As it stands, you have created a list of characteristics to help define the current situation of your problem in the proposal. These are not causes! For example, if your problem is the high cost of attending college, a characteristic of attending college might be the growth of the cost of books or supplies over twenty years. A cause, on the other hand, might be the role of publication companies who support a consistent string of new editions or the beginning of department policies such as the newest textbook edition must be used. The focus is on why the problem exists. What created the problem?
Organization and Development
The causal analysis has two main points: first, presenting the facts of your causal events, and second, explaining how the causal events link or contribute to your current problem (effect).
Use your knowledge of causal analysis to explain how those causal events serve as causes to the current situation that you are analyzing, or, in other words, how they led up to and have created your problem.
Examine your sources and pull different historical events, movements, ideas, social attitudes, people, and structural and economical contributors that explain the creation of your problem.
Organizational Options
Organizational Option 1 (point-to-point method):
Cause and analyze for effect (cause two)
Cause 2 and analyze for effect (cause three)

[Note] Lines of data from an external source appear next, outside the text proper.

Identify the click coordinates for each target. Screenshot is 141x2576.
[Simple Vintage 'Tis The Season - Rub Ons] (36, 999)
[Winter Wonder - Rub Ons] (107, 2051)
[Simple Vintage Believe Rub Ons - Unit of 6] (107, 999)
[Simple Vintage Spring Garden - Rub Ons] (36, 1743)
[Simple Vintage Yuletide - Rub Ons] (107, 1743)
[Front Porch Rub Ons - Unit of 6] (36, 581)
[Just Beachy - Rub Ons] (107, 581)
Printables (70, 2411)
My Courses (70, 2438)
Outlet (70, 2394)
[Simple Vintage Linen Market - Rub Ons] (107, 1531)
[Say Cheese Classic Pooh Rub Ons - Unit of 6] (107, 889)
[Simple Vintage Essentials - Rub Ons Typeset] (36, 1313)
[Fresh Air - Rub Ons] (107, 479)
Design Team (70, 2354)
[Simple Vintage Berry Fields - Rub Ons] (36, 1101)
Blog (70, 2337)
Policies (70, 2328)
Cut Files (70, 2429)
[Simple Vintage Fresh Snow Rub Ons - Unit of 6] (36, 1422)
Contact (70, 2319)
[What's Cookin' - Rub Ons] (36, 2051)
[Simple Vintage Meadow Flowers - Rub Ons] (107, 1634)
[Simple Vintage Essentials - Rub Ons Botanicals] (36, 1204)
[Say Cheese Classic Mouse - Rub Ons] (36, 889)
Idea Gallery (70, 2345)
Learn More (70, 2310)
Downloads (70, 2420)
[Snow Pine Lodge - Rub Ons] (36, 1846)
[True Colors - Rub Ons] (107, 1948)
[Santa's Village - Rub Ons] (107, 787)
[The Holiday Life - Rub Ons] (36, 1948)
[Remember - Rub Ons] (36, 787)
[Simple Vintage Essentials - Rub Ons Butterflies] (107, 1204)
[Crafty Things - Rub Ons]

Repeat as needed to include a complete chain.
Organizational Option 2 (focus on the causes and then split to the analytical section):
Section 1:
Cause 1
Cause 2
Cause 3
Repeat as needed.
Section 2:
Analyze how your causes work together to produce the proposal problem.
Repeat to create the chain.
Note: this section should be focused on showing the connection to the proposal (please avoid merely stating these causes create your proposal problem). You need to show the connections. Further, the analytical section should be longer than the causes section because this is where you are analyzing and explaining how the causes work together to create the effect.